On Monday, in a majority opinion authored by Justice Alito, the Supreme Court reversed the Third Circuit’s ruling and affirmed the Tenth Circuit’s ruling, rejecting the Government’s arguments. Turning first to the Government’s contention that the Religious Freedom Restoration Act did not apply to corporations, the Supreme Court held that the Religious Freedom Restoration Act applied to govern the activities of the three closely held corporations and that the definition of “persons” in the Religious Restoration Freedom Act included corporations. The Government also failed to persuade the Court that the owners’ religious beliefs were too attenuated with an employee’s own choice of contraception to be substantially burdened by application of the contraceptive mandate. The Court noted that by requiring the owners to comply with the contraceptive mandate, the owners were forced to compromise their religious beliefs or face steep fines under the Affordable Care Act for refusing to provide the mandated health-care coverage. Finally, in assuming that the interest of guaranteeing cost-free access to the four challenged contraceptive methods is a compelling government interest, the Court likewise rejected the Government’s argument that the Affordable Care Act implements the least restrictive means of furthering that interest.
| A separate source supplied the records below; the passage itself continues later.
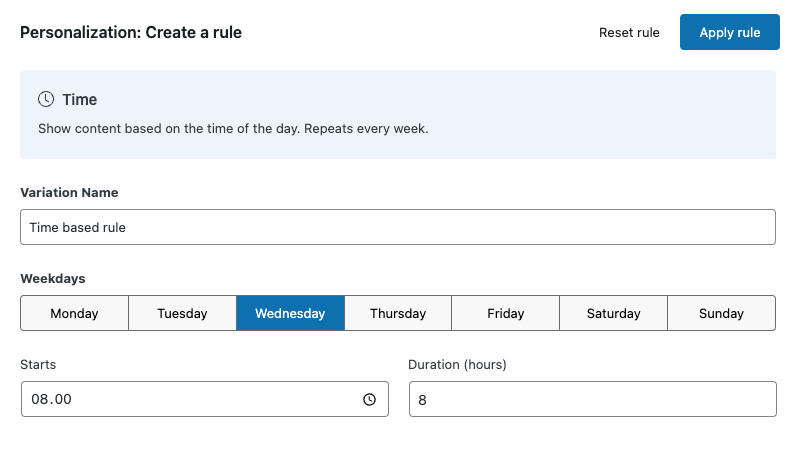The width and height of the screenshot is (795, 452).
Task: Open time picker via Starts clock icon
Action: click(369, 399)
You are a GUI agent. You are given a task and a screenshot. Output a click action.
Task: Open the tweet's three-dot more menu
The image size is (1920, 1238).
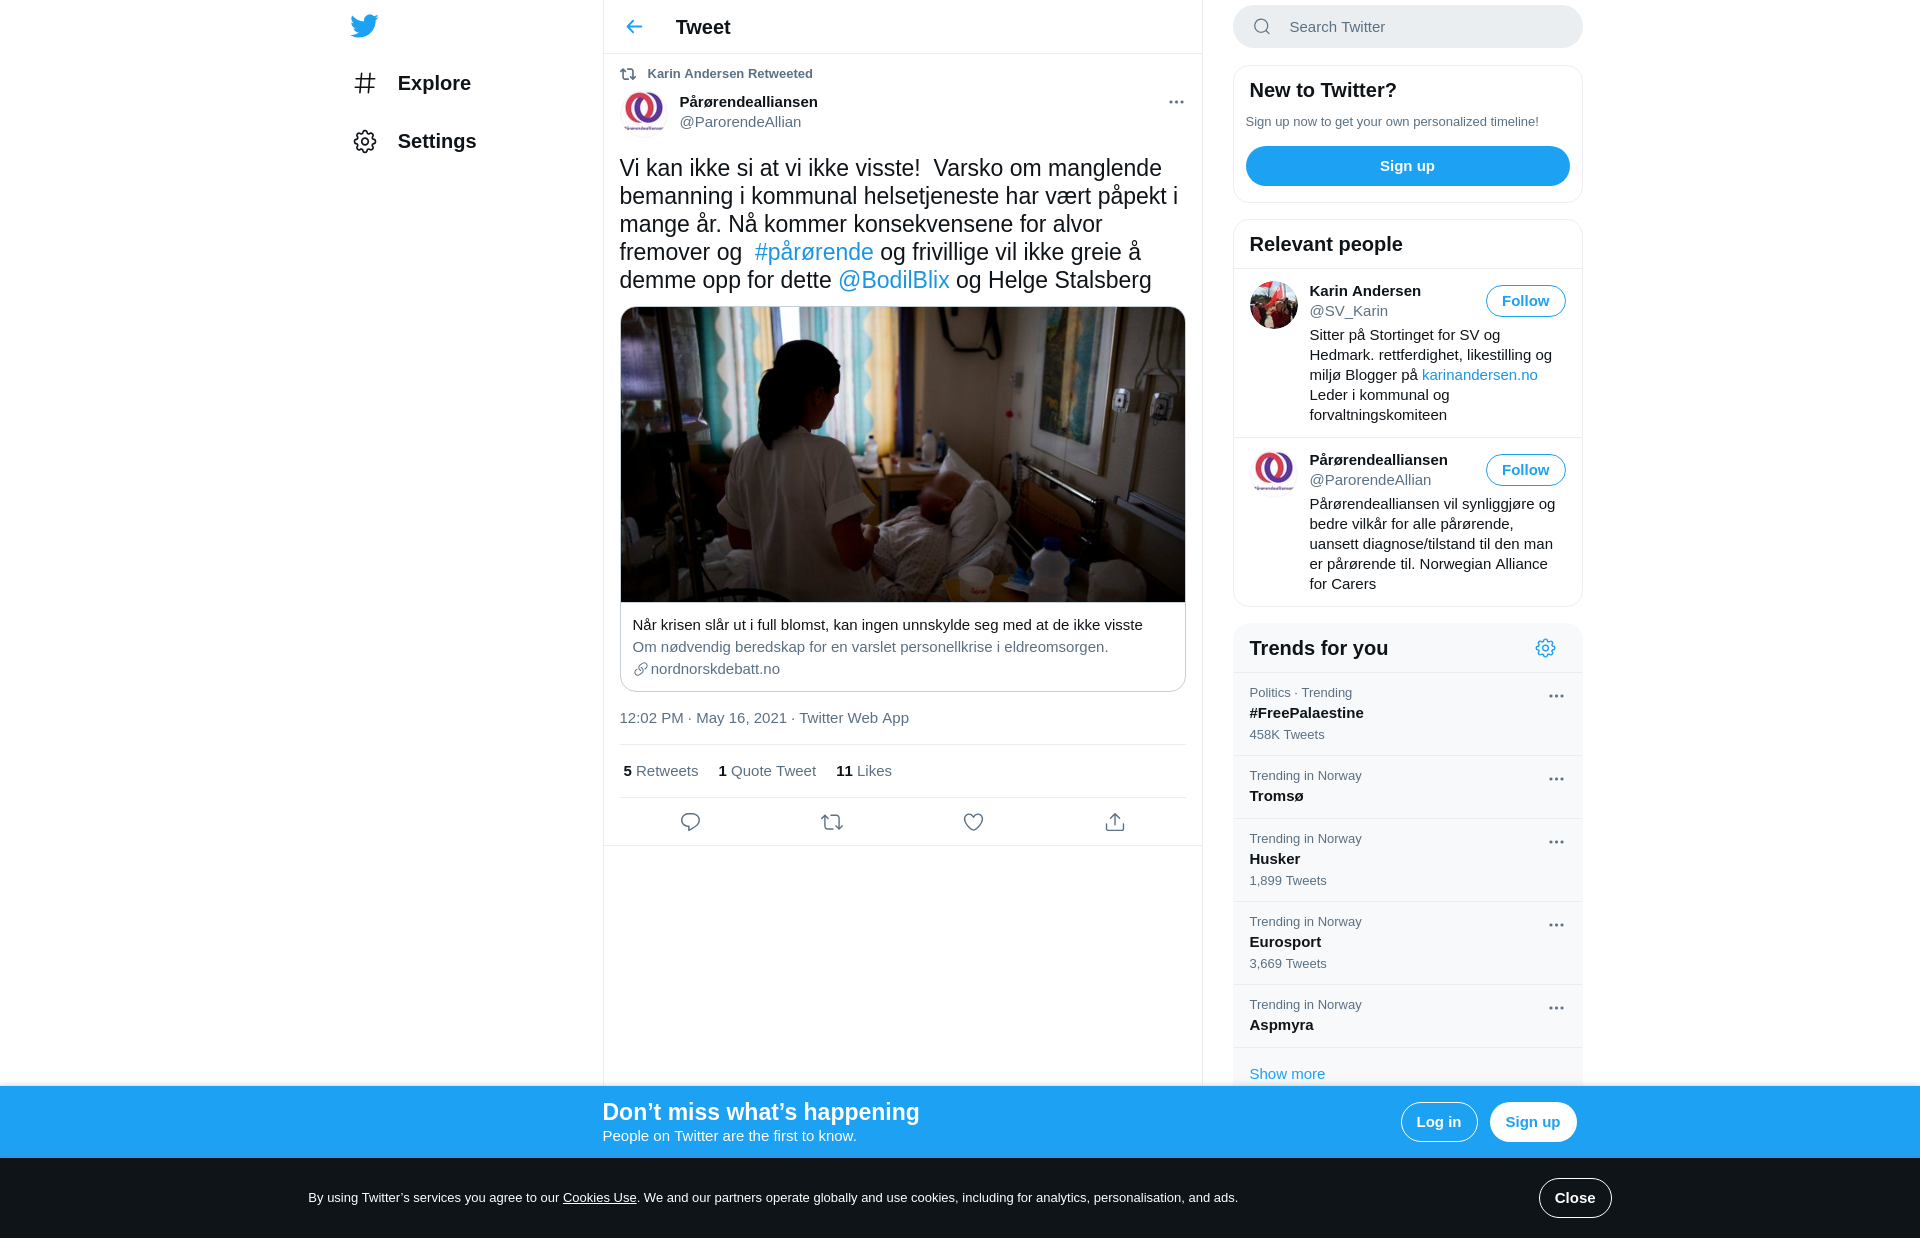(x=1176, y=102)
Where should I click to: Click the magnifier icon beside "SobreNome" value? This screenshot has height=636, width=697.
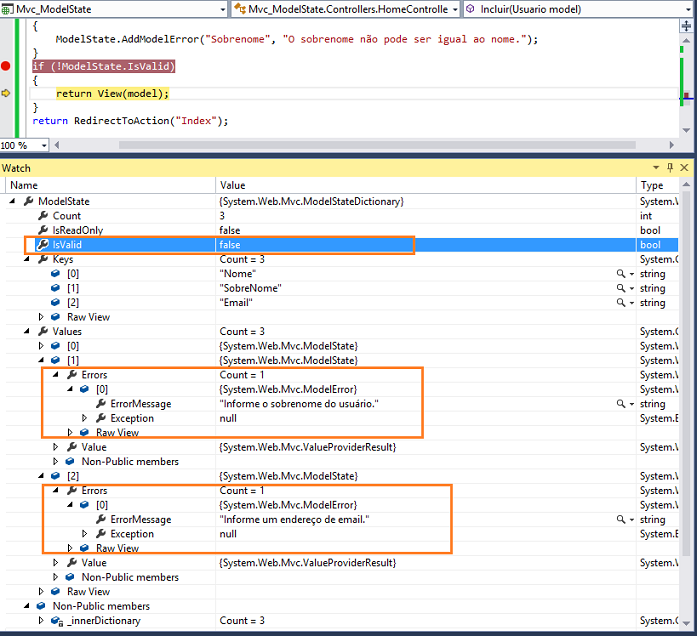(621, 288)
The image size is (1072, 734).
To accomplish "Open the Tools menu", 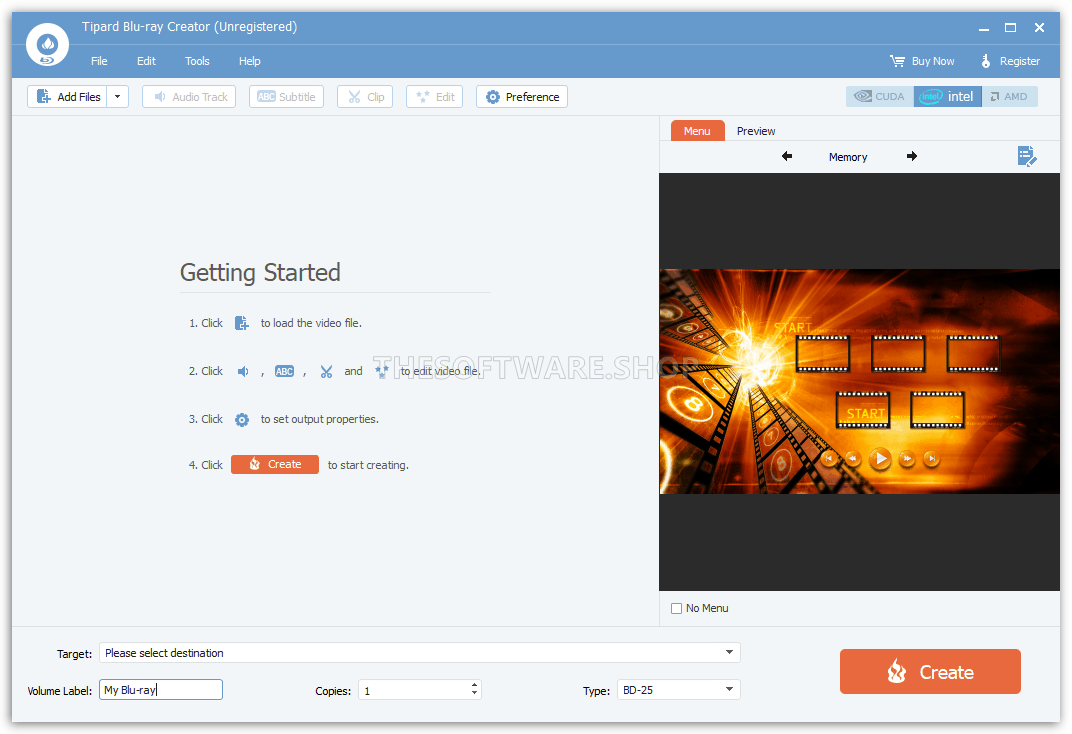I will 197,61.
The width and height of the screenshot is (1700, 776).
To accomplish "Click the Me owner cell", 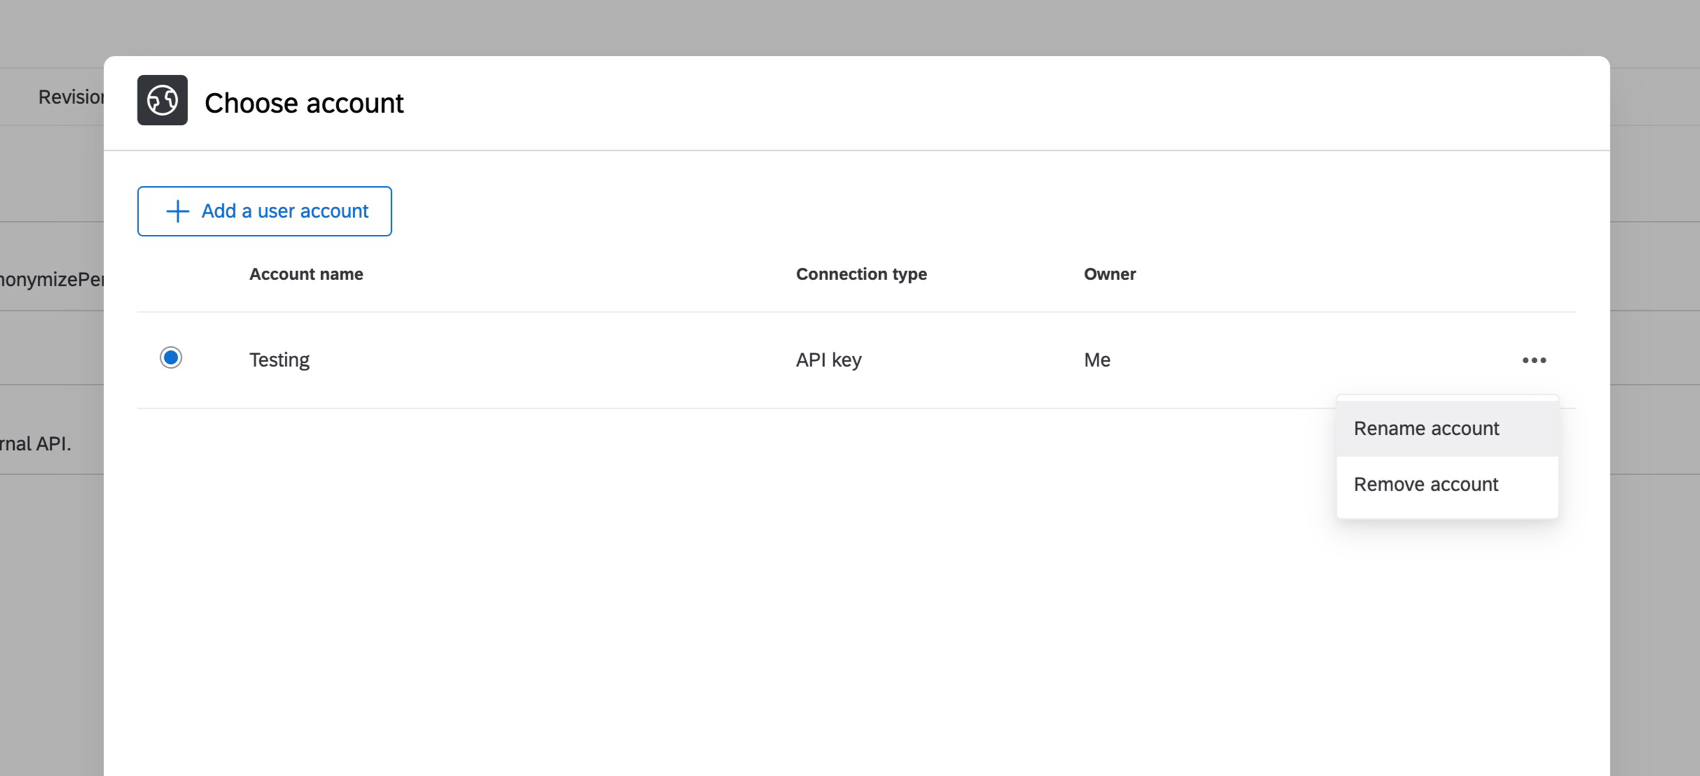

In support of other least restrictive means of furthering that assumed interest, the Court referred to other provisions in the Affordable Care Act that applied to religious nonprofit organizations, exempting these organizations from the requirement to provide contraceptive coverage.

Justice Kennedy filed a concurring opinion, asserting that the majority did not properly resolve whether the Government should create additional programs to pay for the contraceptive methods that the corporate owners found objectionable. Justice Ginsberg authored a dissent in which Justice Sotomayor joined and Justices Breyer and Kagan joined as to all but one part. In her dissent, Justice Ginsberg noted that the Religious Freedom Restoration Act was misread by the majority and that the majority decision will open the door to a host of other implications. Justices Breyer and Kagan also filed a dissenting opinion, noting that a decision on the merits did not require a determination as to whether the Religious Freedom Restoration Act applied to for-profit corporations.

The Effect of Hobby Lobby

The high profile Hobby Lobby case has been closely monitored by advocates of corporate rights, religious rights, and women’s rights. The decision involves two aspects that appear to hold big implications in those contexts. First, the Supreme Court has held for the first time that a for-profit corporation can hold and exercise religious beliefs. Second, while the decision has received criticism by some women’s groups, the ruling also served to recognize a woman’s right to contraception as a compelling government interest, which has not been recognized before.

Nevertheless, as noted by Justice Alito, the holding is limited to the narrow set of circumstances involving closely held corporations and the contraceptive mandate. Although the decision turned on application of one, single requirement of the politically volatile Affordable Care Act, the Hobby Lobby ruling will likely have far more impact on religious liberty, employment, and corporation law.